心を捨てた冷徹伯爵は聖女(義妹)を溺愛していることに気づいてない
キィ……と扉が開けられ、王子とマリアの2人は中へと案内された。
この部屋は、陛下が王太子のために用意させた広く立派な部屋である。
中にいる人達はみんな褐色肌に銀髪。入口から遠い窓際に立っている、1人だけ派手な服装をした男性が王太子なのだとマリアはすぐにわかった。
そして、それが誰なのかも──。
「聖女様!」
ニコニコと笑いながら駆け寄ってくるのは、間違いなくあのハリムだ。
驚く気持ちよりも、マリアはやっぱり……と呆れる気持ちが多かった。
「ハリム……いえ。
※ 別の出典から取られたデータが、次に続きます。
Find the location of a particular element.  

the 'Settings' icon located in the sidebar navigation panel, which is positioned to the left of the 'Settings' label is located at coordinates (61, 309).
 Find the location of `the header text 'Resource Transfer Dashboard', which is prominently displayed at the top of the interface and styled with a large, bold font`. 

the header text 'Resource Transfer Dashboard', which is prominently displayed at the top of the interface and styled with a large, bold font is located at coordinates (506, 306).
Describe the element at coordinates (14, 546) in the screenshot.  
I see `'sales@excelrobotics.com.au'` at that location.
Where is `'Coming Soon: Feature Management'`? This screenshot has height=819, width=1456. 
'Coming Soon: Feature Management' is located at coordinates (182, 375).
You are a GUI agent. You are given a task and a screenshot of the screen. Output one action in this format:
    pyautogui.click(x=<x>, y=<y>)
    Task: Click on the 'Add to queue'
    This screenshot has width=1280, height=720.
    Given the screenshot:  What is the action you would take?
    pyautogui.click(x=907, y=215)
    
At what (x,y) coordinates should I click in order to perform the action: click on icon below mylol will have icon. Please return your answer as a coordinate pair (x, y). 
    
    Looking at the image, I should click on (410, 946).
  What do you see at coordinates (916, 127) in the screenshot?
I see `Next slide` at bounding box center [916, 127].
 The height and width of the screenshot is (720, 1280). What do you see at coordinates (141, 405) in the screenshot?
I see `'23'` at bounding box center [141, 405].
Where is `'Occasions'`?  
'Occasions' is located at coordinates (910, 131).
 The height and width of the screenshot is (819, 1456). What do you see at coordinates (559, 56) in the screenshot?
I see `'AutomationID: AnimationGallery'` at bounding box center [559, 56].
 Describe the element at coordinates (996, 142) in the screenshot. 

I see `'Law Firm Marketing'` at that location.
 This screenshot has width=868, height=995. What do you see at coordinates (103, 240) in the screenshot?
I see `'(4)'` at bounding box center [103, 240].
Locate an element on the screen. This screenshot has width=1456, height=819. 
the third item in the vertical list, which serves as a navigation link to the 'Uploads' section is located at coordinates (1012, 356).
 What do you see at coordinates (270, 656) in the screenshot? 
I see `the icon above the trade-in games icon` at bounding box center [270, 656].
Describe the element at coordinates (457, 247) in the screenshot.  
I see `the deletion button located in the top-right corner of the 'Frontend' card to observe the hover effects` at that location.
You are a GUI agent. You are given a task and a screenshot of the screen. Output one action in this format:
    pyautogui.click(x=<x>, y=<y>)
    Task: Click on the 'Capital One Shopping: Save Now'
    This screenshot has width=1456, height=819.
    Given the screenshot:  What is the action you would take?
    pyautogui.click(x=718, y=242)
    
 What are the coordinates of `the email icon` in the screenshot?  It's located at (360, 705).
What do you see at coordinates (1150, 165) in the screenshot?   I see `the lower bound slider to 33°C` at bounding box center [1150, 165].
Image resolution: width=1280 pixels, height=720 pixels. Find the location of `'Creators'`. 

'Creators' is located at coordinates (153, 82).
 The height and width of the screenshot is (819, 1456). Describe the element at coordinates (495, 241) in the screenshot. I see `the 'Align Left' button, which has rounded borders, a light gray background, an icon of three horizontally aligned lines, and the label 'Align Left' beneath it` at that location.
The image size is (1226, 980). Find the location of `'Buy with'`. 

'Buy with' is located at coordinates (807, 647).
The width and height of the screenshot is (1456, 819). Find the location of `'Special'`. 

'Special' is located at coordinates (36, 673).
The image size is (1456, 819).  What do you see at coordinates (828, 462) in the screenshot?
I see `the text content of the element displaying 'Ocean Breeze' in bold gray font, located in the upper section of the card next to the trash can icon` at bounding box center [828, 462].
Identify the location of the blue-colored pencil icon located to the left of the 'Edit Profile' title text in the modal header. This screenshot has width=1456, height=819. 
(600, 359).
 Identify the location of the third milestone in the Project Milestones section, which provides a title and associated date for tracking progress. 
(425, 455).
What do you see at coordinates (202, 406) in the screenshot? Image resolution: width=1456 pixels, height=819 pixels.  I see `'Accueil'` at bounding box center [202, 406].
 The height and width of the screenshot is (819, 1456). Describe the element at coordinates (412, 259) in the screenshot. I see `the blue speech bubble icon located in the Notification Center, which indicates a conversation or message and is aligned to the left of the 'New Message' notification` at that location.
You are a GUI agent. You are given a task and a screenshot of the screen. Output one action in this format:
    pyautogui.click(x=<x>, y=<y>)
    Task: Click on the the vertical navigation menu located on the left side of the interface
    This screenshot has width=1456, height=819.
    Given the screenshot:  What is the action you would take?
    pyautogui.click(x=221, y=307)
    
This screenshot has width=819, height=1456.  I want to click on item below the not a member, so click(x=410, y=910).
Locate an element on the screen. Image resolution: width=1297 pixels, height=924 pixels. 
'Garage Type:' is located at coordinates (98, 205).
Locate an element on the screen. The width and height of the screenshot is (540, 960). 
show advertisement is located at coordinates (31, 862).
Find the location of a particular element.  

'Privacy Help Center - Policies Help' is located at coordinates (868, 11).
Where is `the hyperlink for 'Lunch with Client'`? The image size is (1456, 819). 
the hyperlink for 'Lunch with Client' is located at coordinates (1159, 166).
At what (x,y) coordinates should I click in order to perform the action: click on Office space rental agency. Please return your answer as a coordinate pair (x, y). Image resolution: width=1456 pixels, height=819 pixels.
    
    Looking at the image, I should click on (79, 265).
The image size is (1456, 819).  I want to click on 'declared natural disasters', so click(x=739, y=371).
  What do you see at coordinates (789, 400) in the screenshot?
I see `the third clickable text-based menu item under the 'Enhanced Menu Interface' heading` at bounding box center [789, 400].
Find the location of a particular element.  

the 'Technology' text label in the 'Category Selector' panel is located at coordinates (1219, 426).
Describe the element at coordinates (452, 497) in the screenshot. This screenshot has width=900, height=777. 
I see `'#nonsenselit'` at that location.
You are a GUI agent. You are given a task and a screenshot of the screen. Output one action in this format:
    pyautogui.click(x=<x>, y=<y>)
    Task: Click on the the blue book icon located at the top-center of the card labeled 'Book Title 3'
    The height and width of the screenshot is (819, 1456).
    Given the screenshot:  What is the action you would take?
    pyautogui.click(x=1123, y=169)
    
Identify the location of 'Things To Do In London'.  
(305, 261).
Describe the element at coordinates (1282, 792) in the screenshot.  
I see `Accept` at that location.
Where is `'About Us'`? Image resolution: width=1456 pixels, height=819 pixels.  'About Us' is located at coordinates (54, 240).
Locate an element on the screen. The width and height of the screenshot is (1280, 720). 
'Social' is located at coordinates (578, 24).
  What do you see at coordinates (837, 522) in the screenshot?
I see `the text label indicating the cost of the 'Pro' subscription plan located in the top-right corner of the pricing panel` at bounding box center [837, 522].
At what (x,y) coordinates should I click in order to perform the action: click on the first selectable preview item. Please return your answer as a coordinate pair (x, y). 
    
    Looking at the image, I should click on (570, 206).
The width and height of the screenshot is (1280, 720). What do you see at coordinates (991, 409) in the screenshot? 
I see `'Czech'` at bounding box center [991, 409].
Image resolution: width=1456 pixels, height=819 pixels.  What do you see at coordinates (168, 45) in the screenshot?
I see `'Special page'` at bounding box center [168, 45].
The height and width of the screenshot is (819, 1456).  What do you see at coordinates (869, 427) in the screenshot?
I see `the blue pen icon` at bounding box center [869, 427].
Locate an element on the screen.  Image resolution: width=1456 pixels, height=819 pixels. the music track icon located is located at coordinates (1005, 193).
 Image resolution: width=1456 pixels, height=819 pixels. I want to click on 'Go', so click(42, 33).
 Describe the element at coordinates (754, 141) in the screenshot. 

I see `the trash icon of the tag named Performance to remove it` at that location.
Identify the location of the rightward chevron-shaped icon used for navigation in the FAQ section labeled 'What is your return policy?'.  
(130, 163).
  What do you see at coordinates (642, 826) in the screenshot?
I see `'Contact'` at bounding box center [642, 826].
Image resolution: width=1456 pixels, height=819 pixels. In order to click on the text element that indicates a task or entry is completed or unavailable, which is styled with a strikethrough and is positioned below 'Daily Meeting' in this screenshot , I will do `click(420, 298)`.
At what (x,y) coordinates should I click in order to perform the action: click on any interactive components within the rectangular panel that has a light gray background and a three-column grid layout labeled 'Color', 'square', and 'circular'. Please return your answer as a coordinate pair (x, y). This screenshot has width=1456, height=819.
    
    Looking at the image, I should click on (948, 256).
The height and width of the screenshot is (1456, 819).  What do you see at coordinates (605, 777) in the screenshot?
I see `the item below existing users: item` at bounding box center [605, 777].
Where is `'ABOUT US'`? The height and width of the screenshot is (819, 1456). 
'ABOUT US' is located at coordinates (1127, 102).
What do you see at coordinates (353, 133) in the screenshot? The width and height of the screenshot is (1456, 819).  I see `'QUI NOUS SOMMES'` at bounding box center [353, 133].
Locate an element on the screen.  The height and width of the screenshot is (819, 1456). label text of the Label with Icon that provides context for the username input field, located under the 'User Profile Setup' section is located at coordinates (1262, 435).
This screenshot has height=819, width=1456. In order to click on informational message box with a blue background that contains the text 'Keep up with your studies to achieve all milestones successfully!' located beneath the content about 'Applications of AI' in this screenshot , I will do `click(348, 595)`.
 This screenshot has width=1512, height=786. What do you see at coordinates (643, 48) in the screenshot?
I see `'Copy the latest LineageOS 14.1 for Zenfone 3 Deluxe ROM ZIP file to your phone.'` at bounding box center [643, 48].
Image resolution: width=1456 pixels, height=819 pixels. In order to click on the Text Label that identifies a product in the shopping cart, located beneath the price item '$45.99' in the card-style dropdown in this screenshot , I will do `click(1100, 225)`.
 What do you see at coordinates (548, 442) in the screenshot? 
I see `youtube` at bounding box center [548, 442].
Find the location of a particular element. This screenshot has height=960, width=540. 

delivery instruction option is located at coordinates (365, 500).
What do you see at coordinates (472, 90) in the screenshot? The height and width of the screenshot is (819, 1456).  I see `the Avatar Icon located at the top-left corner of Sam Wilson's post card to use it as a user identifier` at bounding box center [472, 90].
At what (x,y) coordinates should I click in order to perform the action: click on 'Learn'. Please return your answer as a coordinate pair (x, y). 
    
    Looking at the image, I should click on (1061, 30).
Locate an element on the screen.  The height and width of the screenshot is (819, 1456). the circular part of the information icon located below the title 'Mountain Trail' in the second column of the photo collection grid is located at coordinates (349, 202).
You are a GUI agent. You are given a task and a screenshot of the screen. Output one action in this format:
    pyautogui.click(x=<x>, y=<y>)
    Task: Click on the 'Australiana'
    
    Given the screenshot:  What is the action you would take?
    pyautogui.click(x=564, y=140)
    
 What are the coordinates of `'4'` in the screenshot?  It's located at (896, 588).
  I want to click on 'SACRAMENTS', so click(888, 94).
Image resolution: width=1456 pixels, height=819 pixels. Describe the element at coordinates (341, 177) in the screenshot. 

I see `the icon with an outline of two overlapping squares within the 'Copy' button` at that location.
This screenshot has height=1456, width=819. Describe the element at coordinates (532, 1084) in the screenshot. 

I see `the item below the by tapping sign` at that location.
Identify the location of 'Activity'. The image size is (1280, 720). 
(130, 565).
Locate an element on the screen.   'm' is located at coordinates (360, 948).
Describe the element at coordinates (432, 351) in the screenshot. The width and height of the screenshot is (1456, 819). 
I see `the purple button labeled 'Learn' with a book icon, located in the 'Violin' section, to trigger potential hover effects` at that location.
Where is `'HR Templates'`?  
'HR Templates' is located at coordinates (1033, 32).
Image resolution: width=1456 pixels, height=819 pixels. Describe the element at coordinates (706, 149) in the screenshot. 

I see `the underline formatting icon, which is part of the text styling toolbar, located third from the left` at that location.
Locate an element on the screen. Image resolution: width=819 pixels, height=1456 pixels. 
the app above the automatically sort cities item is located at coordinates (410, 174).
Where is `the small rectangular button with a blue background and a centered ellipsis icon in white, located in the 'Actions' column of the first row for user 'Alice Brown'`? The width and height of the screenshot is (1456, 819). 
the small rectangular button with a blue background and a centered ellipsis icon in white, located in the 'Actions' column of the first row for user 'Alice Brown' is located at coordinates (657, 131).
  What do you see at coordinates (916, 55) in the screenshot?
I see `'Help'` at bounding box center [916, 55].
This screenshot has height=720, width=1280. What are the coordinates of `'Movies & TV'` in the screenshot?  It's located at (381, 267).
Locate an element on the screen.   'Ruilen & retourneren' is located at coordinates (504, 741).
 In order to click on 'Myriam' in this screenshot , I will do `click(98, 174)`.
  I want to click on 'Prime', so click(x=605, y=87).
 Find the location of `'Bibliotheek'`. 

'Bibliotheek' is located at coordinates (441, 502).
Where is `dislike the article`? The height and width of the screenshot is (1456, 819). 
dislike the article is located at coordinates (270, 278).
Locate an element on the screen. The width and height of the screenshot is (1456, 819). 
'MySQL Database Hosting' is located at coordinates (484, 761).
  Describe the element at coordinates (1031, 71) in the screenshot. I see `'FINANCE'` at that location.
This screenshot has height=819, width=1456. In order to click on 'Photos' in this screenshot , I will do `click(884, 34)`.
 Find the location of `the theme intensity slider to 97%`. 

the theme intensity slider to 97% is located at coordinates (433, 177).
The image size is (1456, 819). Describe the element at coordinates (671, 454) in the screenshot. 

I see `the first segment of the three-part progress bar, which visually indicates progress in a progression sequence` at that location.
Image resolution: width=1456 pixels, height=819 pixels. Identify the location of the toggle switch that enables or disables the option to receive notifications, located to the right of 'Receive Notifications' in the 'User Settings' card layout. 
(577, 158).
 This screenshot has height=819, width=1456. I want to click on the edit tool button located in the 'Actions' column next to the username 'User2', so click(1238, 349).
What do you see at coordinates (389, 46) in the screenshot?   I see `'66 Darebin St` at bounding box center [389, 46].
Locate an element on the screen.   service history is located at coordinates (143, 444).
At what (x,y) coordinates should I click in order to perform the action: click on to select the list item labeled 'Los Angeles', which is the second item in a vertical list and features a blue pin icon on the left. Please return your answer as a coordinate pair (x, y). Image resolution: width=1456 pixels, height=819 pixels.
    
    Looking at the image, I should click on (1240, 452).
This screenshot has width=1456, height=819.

アドルフォ王太子殿下……」
「!?」
王太子とマリアの反応を見て、エドワード王子がギョッと目を見開いた。
そんなエドワード王子の反応に気づいていないのか気づかないフリしているのか、王太子はマリアにニコッと微笑む。
「騙してごめんネ」
「いいえ。こちらこそ、失礼な態度をとってしまって申し訳──」
「ああっ! やめてよ! 今までみたく、フツウに話して」
「ですが──」
「あの! お二人は知り合い……なのですか?」
マリアと王太子の会話に、少し青ざめた顔のエドワード王子が入ってくる。
王子の眉はヒクヒクと動いていて、この状態を不満に思っているのがマリアにはわかった。
自分が説明したほうがいいのかと迷っていると、王太子が悪びれた様子もなしにエドワード王子に答える。
「毎日会っていマシタ! 聖女様、とてもカワイイ! 私は聖女様が大好きデス」
「なっ……!?」
素直な王太子の返事に、エドワード王子がカッと眉をつり上げる。